**The task**:
Below are some entries. Copy each line in them that holds "computer".

**Task material**:
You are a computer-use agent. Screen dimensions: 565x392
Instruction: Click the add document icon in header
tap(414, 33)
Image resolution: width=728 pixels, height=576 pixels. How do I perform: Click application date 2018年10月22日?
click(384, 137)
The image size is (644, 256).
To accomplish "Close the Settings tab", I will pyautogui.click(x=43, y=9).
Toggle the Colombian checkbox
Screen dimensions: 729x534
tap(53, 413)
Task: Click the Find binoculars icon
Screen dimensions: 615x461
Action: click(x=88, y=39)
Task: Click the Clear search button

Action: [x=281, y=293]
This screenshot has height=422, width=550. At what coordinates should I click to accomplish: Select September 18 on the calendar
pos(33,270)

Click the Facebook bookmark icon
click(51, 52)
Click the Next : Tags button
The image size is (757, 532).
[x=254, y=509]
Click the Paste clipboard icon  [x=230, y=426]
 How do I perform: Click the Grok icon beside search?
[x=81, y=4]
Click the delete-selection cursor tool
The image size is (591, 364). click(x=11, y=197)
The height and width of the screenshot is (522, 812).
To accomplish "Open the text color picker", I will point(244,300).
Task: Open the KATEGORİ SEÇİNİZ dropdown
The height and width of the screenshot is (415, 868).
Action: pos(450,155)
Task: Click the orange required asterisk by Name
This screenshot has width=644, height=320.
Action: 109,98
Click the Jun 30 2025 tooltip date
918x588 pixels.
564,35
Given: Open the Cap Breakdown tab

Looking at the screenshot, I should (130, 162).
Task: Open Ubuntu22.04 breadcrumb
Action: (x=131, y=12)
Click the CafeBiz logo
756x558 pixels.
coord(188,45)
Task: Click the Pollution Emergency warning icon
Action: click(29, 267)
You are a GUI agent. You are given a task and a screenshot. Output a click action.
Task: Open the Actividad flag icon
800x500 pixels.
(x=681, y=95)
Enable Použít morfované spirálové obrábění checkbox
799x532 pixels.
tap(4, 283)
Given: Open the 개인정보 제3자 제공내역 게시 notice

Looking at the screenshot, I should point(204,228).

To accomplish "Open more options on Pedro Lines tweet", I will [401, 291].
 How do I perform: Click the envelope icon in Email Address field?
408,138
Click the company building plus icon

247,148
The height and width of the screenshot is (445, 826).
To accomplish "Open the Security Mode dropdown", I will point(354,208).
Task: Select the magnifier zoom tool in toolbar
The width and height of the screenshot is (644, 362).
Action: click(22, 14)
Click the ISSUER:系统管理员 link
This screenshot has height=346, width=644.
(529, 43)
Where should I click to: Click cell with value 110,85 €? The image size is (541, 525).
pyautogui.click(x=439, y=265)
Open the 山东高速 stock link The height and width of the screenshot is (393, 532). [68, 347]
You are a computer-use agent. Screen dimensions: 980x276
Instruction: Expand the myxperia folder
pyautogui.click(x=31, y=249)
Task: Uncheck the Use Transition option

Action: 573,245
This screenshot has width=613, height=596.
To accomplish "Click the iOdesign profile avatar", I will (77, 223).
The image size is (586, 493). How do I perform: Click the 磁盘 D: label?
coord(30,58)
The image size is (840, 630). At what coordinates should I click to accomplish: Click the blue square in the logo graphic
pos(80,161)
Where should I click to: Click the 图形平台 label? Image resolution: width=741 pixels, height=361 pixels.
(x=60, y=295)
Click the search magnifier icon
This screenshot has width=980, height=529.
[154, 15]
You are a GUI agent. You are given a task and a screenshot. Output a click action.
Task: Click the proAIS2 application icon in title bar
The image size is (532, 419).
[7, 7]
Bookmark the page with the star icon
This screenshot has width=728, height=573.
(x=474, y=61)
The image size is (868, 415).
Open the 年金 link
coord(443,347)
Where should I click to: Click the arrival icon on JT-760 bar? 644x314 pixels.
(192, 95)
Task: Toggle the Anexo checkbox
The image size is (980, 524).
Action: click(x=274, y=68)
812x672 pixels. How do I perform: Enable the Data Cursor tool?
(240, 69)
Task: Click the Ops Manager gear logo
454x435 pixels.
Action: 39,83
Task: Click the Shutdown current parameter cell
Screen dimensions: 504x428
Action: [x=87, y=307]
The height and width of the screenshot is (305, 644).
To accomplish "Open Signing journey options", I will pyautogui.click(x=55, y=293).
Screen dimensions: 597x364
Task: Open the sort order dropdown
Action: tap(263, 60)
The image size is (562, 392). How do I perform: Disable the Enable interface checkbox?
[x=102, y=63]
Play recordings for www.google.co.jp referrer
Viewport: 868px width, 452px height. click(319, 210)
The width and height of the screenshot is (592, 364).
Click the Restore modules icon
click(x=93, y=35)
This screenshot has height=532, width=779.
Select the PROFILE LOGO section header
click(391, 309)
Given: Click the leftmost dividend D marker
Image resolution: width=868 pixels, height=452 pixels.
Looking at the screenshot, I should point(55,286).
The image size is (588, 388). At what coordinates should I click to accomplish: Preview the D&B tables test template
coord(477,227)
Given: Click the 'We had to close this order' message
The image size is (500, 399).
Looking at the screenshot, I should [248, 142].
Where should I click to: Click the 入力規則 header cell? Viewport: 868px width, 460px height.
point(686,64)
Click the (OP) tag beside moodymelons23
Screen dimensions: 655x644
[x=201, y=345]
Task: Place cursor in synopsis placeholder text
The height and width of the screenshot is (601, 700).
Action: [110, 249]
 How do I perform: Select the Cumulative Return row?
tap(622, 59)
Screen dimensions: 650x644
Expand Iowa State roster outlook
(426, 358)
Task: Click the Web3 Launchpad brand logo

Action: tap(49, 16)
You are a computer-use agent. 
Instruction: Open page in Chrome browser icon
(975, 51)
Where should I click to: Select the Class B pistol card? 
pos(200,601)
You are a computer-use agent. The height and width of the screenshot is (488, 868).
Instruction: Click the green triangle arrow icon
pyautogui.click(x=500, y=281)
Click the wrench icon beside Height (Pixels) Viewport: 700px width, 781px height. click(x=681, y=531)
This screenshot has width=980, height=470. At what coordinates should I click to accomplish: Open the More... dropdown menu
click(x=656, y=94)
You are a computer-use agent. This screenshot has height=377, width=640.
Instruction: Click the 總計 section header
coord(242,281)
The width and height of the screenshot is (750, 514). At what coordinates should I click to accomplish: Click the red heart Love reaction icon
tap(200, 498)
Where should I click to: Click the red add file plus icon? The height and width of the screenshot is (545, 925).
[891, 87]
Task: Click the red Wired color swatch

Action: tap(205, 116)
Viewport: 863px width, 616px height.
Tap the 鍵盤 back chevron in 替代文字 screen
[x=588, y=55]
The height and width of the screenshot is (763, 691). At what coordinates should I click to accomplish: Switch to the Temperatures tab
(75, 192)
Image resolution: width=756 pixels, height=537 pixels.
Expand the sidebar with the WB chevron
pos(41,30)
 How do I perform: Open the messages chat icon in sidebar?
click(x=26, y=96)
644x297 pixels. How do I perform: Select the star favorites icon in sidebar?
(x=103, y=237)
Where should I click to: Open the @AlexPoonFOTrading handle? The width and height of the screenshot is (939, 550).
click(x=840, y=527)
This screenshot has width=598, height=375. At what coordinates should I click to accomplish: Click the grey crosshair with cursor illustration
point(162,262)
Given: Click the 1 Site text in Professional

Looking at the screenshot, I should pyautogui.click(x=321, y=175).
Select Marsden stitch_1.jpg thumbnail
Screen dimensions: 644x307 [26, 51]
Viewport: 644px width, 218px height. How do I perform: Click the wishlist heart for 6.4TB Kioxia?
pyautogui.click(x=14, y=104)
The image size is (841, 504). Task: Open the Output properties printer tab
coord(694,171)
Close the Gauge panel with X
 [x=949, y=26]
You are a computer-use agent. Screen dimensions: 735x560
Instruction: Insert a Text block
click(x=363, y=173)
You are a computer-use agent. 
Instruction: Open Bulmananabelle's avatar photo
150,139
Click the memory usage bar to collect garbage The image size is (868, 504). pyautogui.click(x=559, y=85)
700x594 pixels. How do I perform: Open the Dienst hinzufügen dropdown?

**Solution to the exercise**:
You are a computer-use agent. Screen dimensions: 565x392
You are a computer-use agent. Screen dimensions: 980x276
You are a computer-use agent. 
You are a computer-use agent. The height and width of the screenshot is (488, 868).
You are a computer-use agent. This screenshot has height=377, width=640.
You are a computer-use agent. Screen dimensions: 735x560
You are a computer-use agent. 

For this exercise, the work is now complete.